Семья его была самою простою, отец в конце 40-х по ложному доносу получил 5 лет лагеря, где-то близко от Канска и сидел, «из Сибири в Сибирь» даже везти никуда не стали, а в результате этого переживания вскоре после отсидки и умер. Всё это в дальнейшем стало незаживающею раной и для его сына.

Валерий Павлович был человеком европейски образованным, свободно ориентировался в мировой словесности, сам несколько раз брался переводить некоторых западных поэтов. Внешность его была несколько неопределенною, но иностранцы почему-то видели в нем своё. Поляки принимали за поляка, прибалты то за латыша, то за эстонцы, немцы норовили обратиться по-немецки. Воистину он был «человеком мира».

В 90-е с подачи Зои Крахмальниковой и моей, он перевел довольно больший цикл стихотворений украинского поэта-диссидента Мыколы Руденко, некоторые из них напечатал московский журнал «Горизонт» и выходивший на Украине журнал «Донецк».

Что касается собственного оригинального творчества, а стихи он писал с детства, то публикаций у него почти что и нет.
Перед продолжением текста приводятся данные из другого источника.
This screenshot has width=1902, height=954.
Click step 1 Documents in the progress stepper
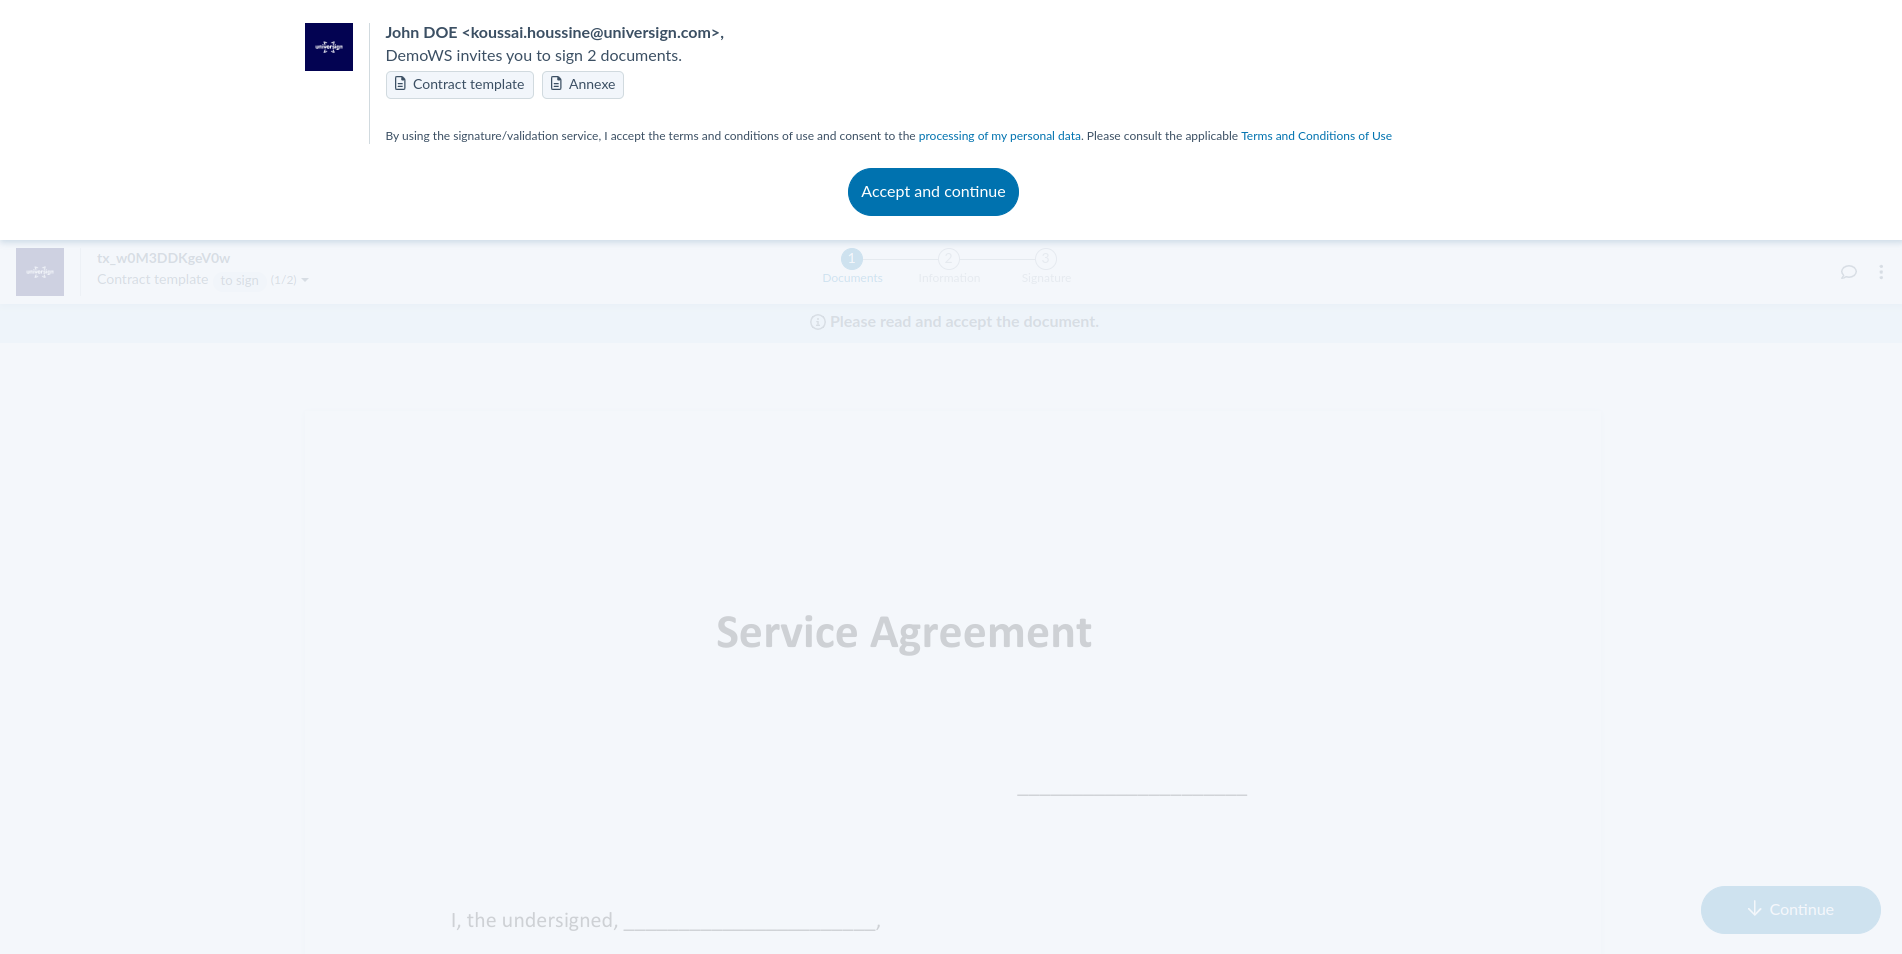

Стихов в архиве осталось изрядное количество, а при жизни вышло лишь несколько подборок в обнинских газетах, да еще публикация в литературном альманахе «Мосты». Просто он не очень любил суетиться, не бегал по редакциям, не рассылал свои стихи куда ни попадя, проявлял некое духовное достоинство. В последние годы подумывал издать книгу избранных стихотворений, но этого, увы, так и не случилось.

Но все же вернусь в «застойные» 70-е, в это время я и сам начал писать стихи, еще во многом ученические, подражал то Цветаевой, то Ахматовой, то другим русским поэтам. И, конечно же, советы Стельмаха были очень ценны, литературный вкус и слух у него были безупречны, ничто не могло его сбить с пути истинного. Он сам общался в это время с известными калужскими и обнинскими литераторами, скажем, с Валентином Ермаковым, его ценили, но с публикациями, как водится, никто ничем не помог.

Некогда Стельмах поразил меня тем, что он от руки переписал полностью Библию. Хотя сам в тот момент православным христианином не был. Крестился он много позже, уже в возрасте 50 лет, совершив закономерную эволюцию всякой пытливо ищущий Истину души. Я ему задолго до этого, еще в 80-е написал.

Манит Вас самовитое слово –

Ибо это слово Христово.

Эти строки и трансформировались в реальность, так оно обычно и происходит.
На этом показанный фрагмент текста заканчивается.